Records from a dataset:
..............................
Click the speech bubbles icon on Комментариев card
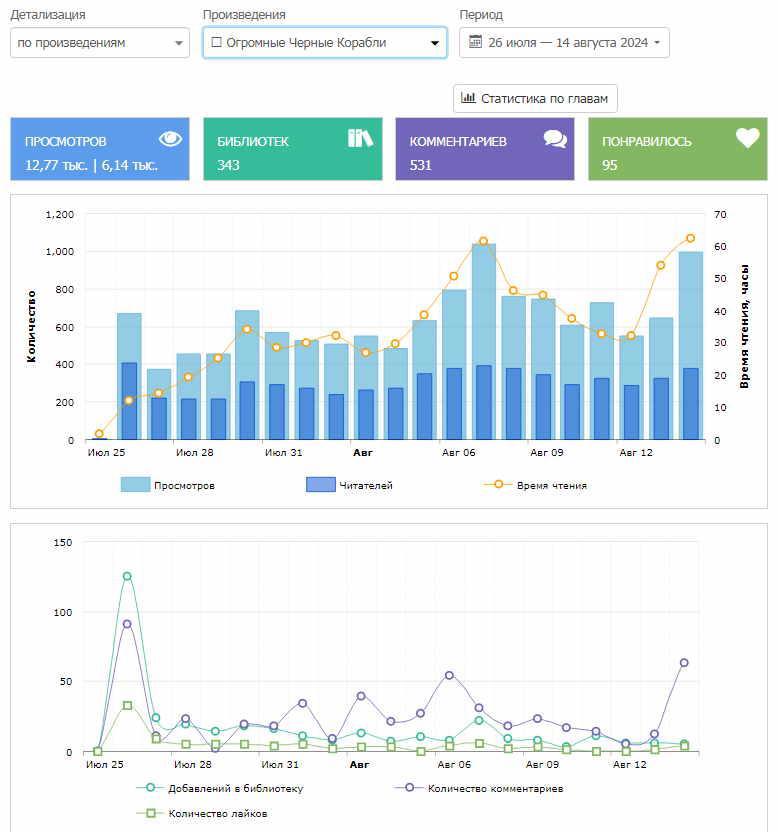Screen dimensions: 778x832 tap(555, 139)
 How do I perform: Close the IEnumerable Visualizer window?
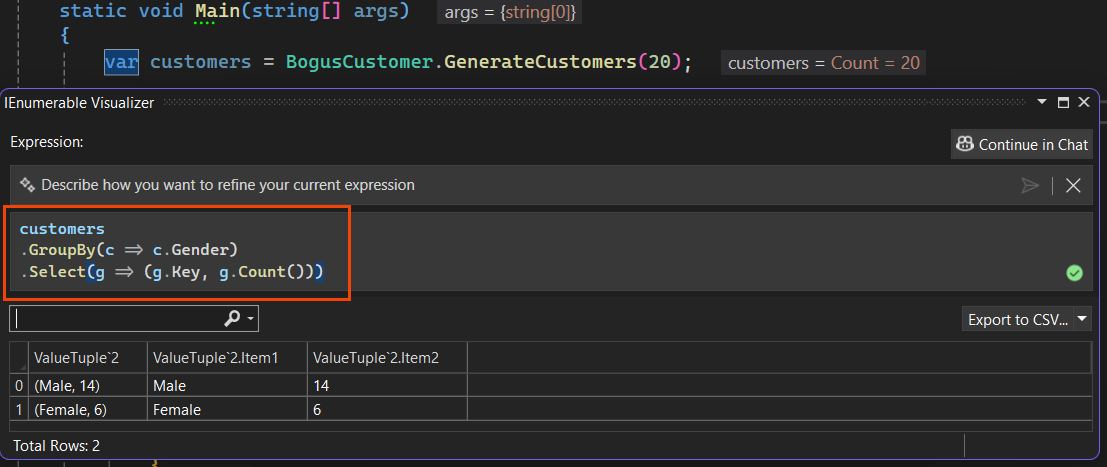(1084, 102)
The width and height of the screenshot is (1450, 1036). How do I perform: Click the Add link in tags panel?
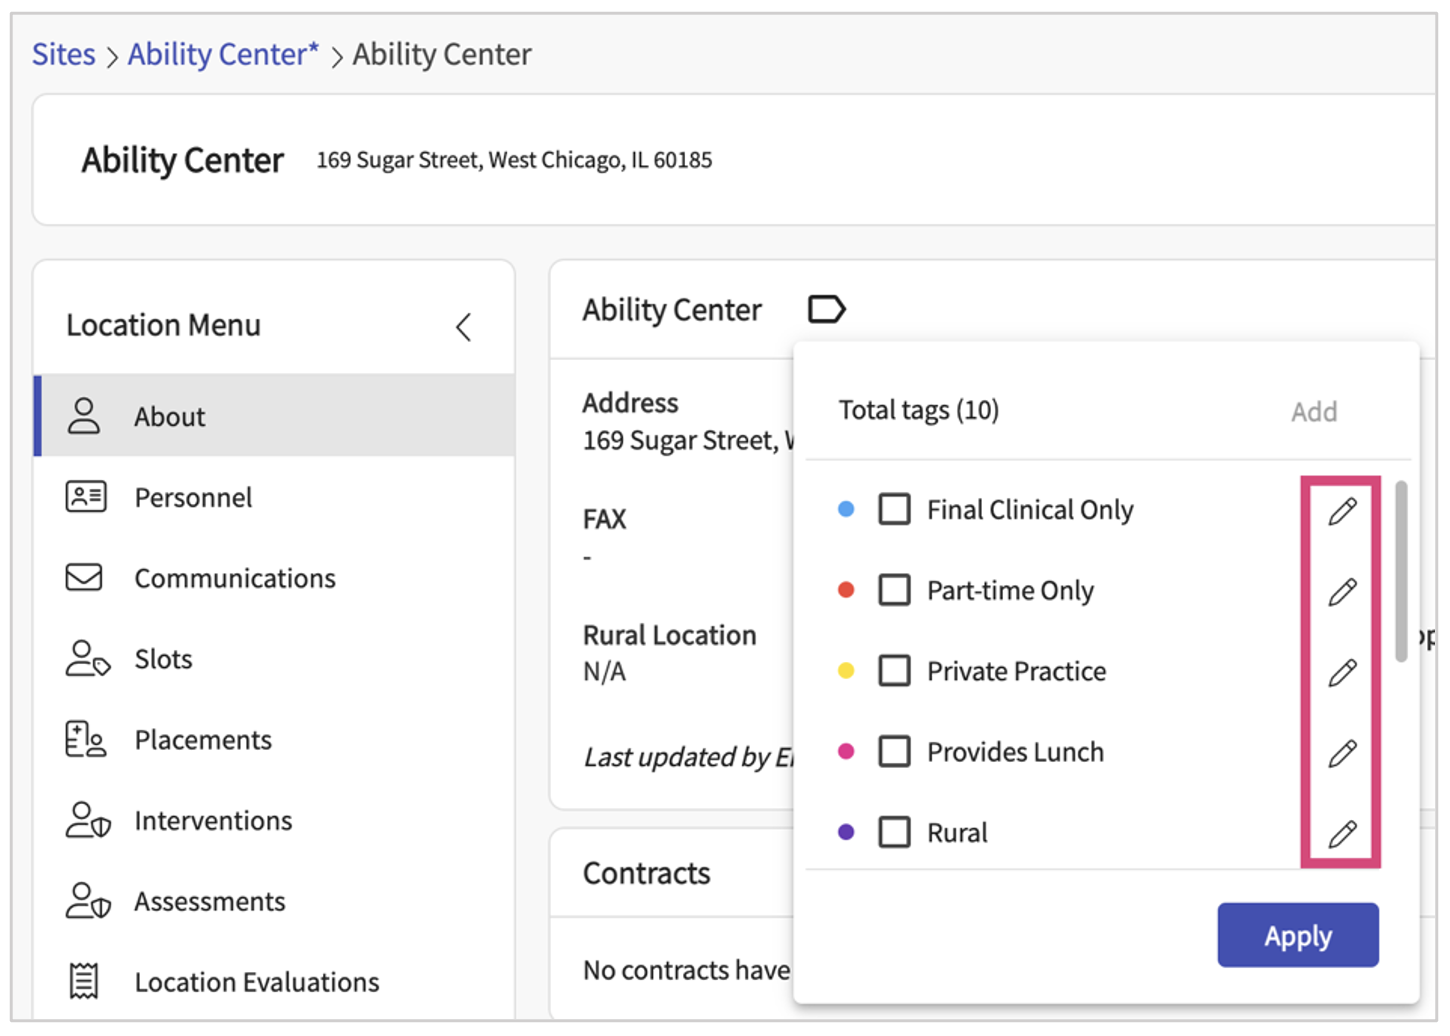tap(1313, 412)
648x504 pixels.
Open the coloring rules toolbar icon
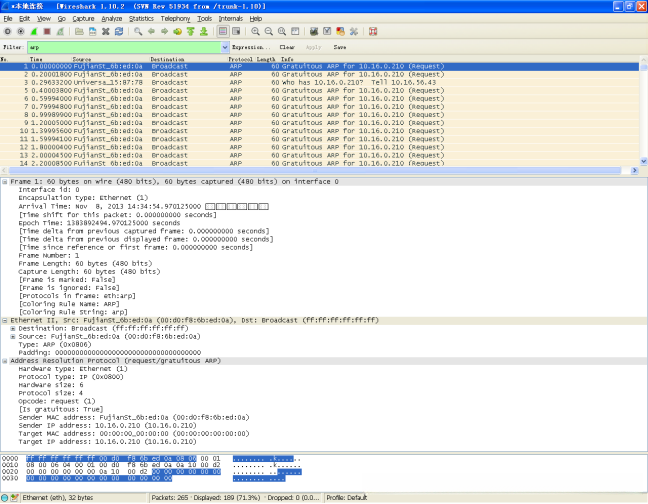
..............................
### [Your task]
Exactly reproduce each record, leaving out any pictures.

### [Result of this task]
Click the speech bubbles icon on Комментариев card
Screen dimensions: 778x832 tap(555, 139)
 How do I perform: Close the IEnumerable Visualizer window?
(1084, 102)
The width and height of the screenshot is (1450, 1036). How do I perform: Click the Add link in tags panel?
tap(1313, 412)
648x504 pixels.
Open the coloring rules toolbar icon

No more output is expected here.